* [Set exercise]: Copy every line of the material below word for word, leaving out the pictures.

* [Word and item position data]:
* Begin *

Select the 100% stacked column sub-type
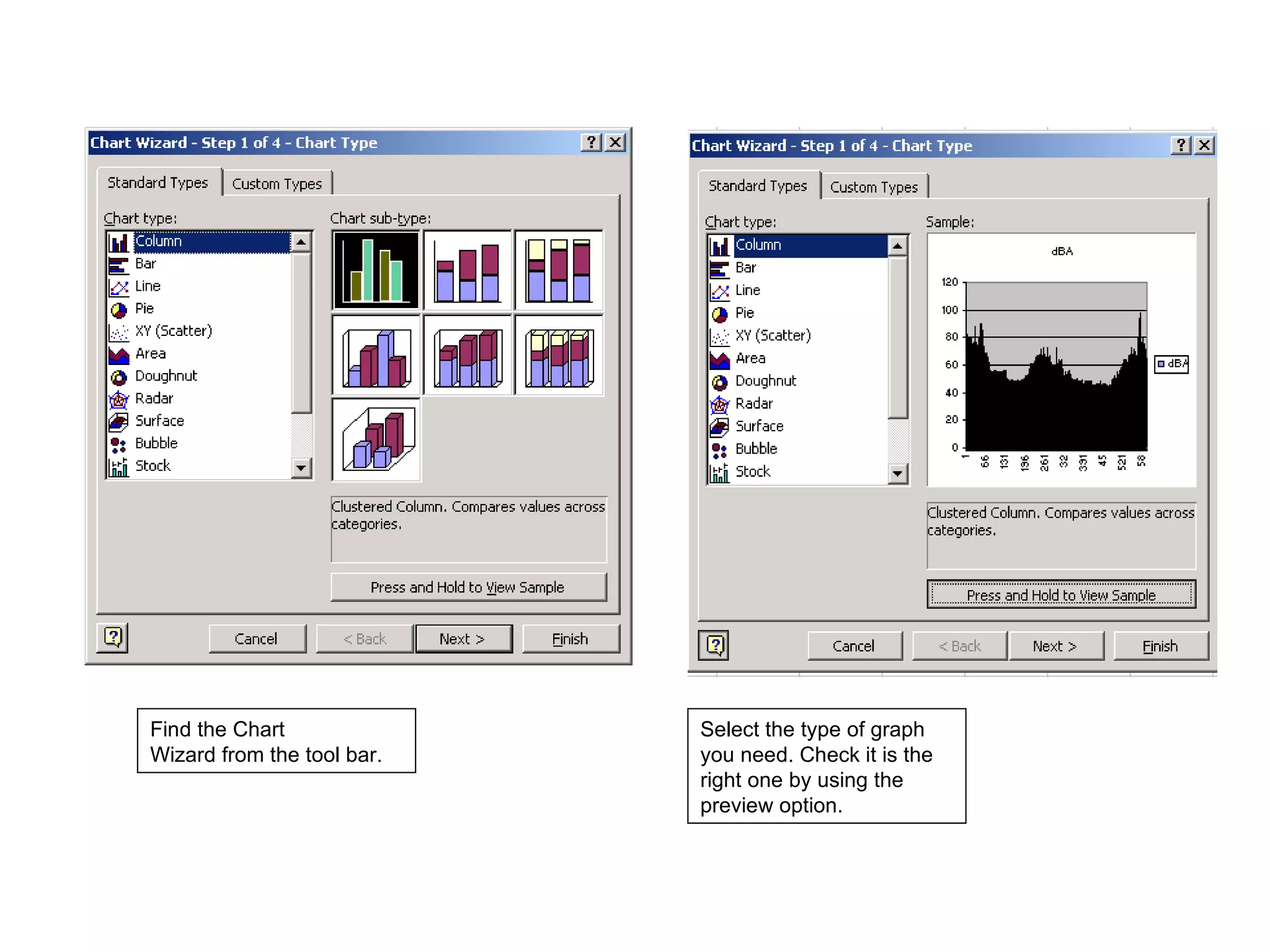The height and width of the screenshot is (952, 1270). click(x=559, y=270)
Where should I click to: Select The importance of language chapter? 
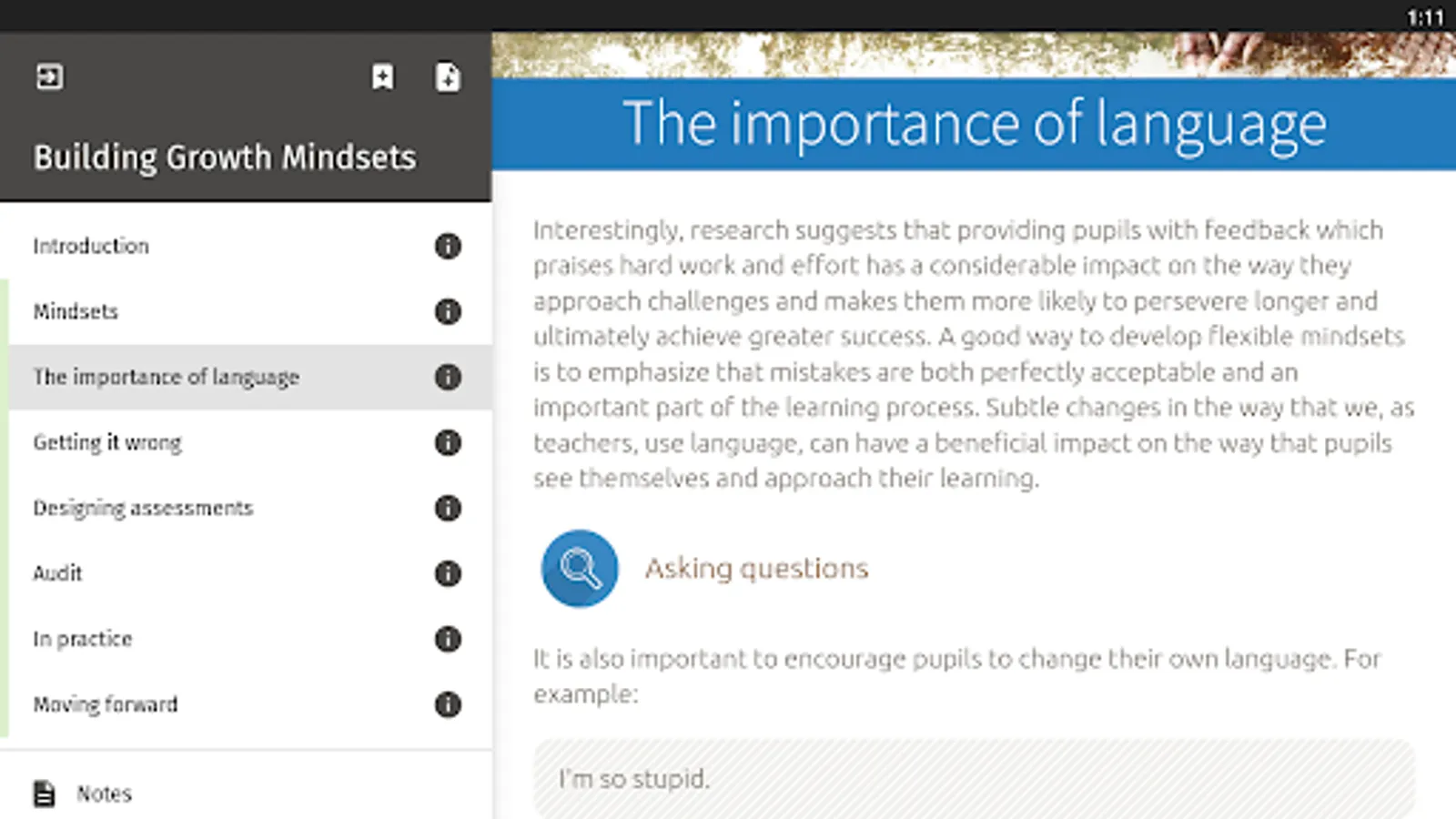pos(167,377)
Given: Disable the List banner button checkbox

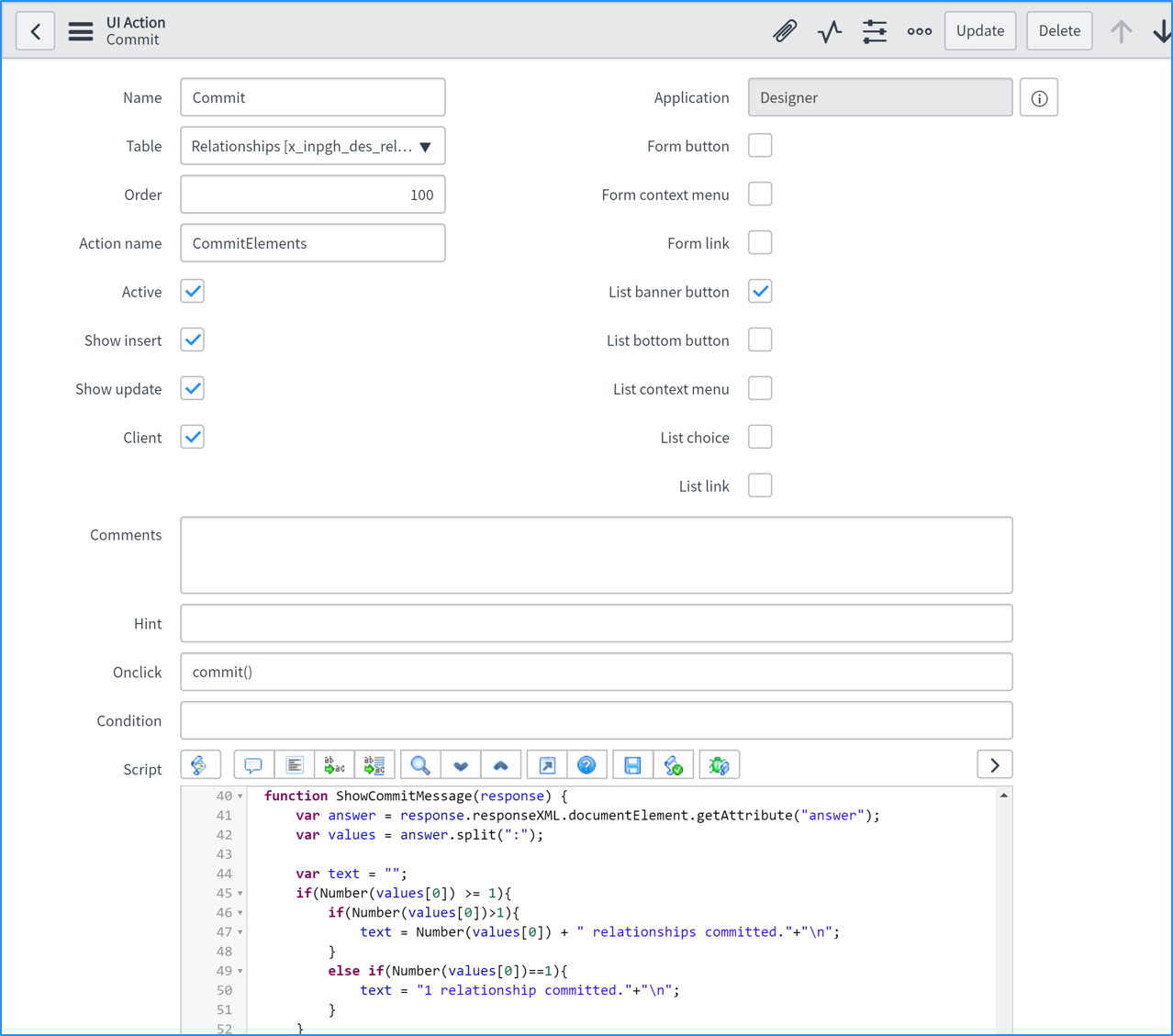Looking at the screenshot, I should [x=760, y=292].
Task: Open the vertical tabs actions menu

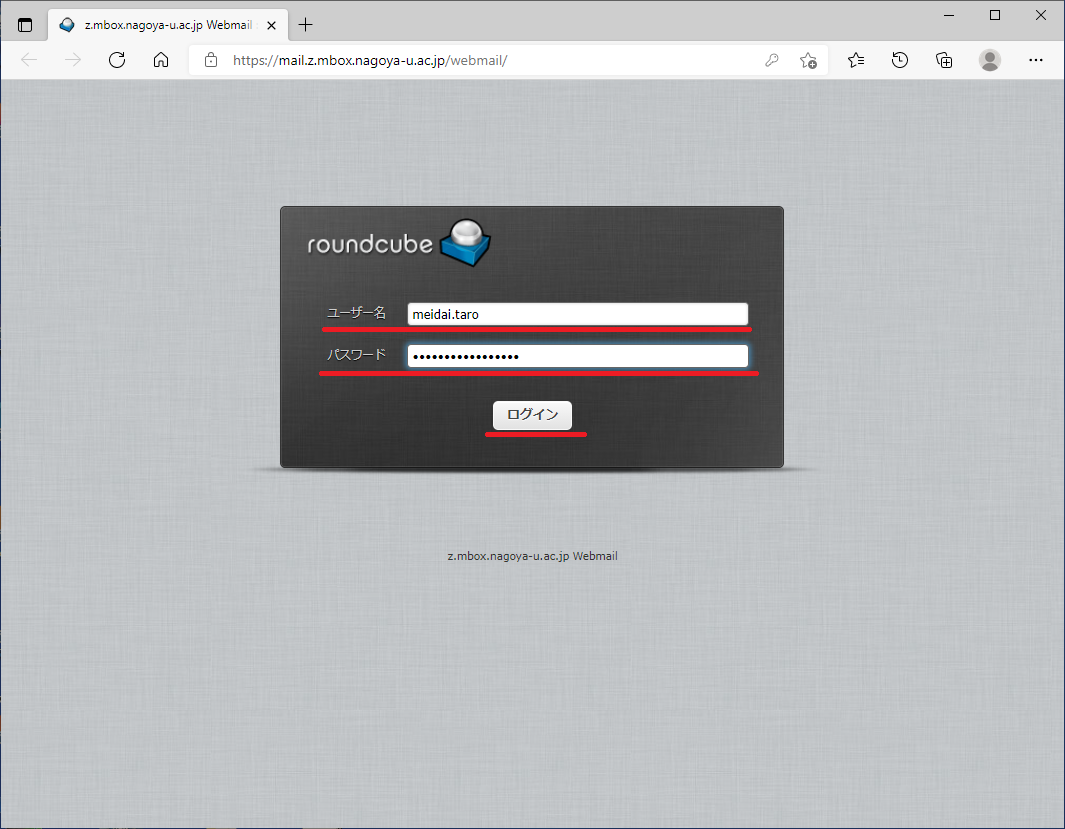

* End *

* [Output]:
Select the 100% stacked column sub-type
The height and width of the screenshot is (952, 1270). click(x=559, y=270)
Where should I click to: Select The importance of language chapter? 
pos(167,377)
Given: Disable the List banner button checkbox

Looking at the screenshot, I should [x=760, y=292].
Task: Open the vertical tabs actions menu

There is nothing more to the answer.